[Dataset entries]
....................
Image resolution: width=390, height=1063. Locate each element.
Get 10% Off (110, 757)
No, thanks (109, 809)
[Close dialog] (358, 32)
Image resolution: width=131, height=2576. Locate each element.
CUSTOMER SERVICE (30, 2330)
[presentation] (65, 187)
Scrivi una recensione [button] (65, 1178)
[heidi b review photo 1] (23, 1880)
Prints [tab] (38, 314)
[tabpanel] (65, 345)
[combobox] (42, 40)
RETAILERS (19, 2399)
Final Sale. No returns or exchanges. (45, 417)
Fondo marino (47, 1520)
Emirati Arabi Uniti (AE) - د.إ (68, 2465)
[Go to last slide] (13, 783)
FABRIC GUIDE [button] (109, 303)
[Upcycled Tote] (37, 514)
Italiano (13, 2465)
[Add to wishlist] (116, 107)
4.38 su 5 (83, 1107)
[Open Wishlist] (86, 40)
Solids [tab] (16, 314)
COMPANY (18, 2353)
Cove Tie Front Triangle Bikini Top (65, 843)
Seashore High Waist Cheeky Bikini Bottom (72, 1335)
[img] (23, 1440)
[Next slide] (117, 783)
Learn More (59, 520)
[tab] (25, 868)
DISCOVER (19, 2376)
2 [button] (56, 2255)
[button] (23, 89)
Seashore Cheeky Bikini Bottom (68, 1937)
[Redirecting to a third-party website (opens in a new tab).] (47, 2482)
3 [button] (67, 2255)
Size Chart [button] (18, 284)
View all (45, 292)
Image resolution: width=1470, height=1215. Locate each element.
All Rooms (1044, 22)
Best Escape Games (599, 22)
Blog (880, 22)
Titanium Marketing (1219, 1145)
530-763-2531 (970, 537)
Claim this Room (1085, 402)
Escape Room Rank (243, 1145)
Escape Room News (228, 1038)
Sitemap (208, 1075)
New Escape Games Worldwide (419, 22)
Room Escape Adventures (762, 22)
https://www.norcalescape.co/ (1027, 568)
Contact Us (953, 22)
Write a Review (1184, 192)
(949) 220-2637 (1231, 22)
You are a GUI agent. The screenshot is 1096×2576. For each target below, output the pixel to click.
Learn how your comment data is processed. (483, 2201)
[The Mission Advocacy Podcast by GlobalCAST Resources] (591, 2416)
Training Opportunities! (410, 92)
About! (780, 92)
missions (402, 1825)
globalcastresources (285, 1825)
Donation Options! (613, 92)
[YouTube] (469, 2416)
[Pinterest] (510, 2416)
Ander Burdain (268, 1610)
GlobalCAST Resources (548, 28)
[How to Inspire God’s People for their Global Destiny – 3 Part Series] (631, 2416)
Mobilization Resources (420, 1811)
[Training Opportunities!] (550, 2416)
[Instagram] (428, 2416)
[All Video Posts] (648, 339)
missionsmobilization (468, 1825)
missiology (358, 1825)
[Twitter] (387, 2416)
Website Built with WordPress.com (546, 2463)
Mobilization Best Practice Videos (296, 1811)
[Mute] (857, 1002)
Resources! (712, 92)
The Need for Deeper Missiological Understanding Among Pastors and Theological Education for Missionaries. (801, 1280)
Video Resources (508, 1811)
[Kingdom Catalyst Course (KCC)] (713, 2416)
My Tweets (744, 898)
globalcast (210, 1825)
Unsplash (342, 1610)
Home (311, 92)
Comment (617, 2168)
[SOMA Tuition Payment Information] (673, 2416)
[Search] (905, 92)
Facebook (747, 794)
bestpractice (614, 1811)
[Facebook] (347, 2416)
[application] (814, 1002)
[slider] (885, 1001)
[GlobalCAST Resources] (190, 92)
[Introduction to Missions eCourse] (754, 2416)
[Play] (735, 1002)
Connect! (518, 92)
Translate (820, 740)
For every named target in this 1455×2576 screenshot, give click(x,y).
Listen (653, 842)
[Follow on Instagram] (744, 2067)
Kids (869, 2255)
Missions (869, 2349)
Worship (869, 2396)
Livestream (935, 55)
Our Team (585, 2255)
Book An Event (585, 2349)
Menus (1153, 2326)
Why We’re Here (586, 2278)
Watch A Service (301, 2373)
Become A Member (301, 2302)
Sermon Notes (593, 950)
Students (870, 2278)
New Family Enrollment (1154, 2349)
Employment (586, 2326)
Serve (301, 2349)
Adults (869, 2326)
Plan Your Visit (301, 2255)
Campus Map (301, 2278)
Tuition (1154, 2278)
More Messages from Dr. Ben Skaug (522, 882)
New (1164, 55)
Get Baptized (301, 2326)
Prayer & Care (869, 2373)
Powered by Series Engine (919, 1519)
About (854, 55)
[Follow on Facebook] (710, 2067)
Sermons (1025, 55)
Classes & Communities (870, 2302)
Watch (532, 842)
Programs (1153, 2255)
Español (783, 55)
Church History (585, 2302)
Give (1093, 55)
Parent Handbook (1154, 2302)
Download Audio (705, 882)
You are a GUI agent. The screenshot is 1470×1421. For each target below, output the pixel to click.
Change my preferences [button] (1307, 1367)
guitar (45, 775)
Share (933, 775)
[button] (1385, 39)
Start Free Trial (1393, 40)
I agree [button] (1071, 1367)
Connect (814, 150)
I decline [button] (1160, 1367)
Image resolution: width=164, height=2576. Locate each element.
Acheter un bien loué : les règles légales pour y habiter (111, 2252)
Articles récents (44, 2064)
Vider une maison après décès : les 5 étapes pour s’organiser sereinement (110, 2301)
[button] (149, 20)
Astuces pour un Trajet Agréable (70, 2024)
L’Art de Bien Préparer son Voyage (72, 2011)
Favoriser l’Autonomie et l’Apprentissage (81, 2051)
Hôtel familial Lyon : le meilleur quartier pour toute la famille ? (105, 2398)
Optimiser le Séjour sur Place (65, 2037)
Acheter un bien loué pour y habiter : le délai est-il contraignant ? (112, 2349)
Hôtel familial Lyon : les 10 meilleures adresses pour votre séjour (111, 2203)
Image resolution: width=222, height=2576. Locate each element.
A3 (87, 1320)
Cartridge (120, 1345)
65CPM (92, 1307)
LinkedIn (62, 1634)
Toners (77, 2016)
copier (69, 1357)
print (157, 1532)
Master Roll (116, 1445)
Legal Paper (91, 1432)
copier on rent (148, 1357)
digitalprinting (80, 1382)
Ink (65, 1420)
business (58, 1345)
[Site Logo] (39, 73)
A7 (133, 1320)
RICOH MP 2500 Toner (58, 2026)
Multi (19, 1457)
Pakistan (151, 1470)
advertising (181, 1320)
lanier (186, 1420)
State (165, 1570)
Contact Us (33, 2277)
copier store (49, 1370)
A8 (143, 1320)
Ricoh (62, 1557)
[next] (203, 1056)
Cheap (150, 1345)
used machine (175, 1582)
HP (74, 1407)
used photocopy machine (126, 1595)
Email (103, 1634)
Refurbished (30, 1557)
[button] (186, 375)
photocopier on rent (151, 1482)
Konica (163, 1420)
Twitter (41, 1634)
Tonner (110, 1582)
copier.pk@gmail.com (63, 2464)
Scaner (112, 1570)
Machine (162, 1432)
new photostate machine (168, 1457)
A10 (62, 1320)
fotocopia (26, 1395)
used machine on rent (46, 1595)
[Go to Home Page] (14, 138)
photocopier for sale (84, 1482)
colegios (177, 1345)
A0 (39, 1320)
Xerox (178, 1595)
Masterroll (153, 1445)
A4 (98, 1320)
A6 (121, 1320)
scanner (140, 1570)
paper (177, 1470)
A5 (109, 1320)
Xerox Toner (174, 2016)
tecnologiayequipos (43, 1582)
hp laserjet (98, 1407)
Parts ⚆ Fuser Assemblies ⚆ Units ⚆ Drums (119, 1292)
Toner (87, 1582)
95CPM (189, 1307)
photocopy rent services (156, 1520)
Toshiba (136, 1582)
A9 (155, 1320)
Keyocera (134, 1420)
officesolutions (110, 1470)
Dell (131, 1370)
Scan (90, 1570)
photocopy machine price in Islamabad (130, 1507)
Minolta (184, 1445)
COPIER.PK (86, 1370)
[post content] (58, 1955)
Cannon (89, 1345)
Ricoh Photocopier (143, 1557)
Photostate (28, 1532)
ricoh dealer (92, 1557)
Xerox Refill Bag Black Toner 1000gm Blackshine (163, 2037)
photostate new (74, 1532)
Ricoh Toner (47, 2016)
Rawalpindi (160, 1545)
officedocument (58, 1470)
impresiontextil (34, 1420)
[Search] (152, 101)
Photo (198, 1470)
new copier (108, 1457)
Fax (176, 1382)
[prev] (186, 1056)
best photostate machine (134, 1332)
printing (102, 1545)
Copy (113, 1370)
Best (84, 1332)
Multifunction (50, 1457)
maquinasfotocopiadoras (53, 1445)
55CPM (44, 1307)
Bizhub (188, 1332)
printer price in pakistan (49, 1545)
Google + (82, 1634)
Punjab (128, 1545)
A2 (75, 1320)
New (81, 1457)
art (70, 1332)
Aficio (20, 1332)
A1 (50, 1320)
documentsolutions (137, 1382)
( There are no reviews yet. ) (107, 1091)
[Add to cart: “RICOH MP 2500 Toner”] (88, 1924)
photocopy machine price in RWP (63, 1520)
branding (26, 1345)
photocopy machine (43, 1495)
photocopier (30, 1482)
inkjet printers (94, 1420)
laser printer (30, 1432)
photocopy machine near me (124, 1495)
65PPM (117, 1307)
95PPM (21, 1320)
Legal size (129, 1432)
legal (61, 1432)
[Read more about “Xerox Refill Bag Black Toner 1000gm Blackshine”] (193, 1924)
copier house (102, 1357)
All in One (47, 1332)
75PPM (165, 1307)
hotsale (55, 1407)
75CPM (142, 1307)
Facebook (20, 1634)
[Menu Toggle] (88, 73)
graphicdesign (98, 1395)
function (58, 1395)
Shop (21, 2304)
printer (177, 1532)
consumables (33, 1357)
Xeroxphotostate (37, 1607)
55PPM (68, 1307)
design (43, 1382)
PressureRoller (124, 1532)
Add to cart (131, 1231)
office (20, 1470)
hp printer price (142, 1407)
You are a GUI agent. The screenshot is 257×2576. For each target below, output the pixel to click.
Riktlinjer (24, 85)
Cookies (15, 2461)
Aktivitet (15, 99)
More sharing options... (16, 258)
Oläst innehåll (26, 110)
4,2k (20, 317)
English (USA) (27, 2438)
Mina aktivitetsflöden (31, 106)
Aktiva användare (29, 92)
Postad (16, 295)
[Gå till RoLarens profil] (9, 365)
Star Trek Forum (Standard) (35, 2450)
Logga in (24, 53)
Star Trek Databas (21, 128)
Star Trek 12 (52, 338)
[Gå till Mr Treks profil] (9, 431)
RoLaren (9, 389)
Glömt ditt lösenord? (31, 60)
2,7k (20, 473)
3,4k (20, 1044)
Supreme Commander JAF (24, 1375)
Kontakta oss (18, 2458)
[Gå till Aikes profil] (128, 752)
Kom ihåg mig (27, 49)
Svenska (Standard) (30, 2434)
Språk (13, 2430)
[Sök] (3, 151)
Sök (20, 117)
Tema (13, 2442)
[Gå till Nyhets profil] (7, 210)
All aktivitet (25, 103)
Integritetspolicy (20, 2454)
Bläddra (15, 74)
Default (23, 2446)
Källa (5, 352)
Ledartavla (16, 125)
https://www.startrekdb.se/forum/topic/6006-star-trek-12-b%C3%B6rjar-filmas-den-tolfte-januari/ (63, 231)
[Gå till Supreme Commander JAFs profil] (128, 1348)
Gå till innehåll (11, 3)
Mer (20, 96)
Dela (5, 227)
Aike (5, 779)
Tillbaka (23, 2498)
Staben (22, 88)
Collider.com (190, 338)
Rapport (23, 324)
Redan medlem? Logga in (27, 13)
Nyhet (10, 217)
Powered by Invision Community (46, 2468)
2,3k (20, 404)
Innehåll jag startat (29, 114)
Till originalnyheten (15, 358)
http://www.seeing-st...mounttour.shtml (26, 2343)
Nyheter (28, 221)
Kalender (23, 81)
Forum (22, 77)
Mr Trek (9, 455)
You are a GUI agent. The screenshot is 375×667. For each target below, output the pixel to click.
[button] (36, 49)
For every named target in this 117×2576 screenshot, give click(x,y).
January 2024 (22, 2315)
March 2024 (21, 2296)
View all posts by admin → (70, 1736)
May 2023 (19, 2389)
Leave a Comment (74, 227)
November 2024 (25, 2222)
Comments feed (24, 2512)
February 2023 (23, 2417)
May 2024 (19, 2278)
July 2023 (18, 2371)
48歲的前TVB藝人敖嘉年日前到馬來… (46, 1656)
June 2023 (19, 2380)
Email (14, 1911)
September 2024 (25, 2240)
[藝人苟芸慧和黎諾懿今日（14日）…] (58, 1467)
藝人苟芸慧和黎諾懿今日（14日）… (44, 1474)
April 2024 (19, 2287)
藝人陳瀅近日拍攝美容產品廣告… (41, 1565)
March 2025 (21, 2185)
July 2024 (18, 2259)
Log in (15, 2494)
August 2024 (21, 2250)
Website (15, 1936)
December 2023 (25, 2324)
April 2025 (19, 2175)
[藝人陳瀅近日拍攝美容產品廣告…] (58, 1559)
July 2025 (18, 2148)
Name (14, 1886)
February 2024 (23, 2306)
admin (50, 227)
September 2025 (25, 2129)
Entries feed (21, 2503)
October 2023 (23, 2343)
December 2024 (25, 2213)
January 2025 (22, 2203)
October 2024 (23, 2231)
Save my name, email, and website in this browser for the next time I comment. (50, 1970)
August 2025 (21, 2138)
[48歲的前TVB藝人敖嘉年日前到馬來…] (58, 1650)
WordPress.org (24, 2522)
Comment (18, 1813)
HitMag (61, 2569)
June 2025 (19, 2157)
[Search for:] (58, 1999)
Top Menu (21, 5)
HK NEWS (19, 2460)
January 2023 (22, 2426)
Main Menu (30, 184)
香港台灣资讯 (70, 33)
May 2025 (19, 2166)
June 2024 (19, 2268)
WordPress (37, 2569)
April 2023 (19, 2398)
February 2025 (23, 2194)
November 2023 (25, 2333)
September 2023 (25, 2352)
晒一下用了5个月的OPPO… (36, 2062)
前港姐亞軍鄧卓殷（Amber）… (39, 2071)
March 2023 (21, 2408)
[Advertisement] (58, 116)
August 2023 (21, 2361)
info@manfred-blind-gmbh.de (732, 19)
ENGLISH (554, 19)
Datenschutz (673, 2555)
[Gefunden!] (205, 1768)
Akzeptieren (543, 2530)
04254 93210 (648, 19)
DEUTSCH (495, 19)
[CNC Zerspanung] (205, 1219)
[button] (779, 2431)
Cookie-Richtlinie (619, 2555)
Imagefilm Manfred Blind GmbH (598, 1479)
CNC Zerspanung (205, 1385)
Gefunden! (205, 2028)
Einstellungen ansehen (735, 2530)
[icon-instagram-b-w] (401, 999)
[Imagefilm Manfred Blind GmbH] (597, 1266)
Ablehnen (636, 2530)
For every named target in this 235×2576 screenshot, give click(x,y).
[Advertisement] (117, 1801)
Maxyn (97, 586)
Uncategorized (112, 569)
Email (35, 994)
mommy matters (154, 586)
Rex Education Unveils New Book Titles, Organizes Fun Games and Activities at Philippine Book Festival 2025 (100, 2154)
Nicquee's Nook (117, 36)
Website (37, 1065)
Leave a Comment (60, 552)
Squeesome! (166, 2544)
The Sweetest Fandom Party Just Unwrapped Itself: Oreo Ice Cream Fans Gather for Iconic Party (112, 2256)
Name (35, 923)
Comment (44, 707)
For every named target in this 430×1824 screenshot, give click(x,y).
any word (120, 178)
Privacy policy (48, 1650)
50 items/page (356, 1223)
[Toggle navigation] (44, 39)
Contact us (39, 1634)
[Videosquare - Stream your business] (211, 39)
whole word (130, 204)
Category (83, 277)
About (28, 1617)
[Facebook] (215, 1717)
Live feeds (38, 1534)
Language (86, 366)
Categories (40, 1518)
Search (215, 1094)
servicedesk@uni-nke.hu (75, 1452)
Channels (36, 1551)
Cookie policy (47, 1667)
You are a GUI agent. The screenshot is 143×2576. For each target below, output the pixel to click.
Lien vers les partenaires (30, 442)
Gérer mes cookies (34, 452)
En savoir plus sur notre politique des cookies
....................
Report the lines above that have the word "Blackshine" in them.

Solution to the exercise =
Xerox Refill Bag Black Toner 1000gm Blackshine (163, 2037)
[Read more about “Xerox Refill Bag Black Toner 1000gm Blackshine”] (193, 1924)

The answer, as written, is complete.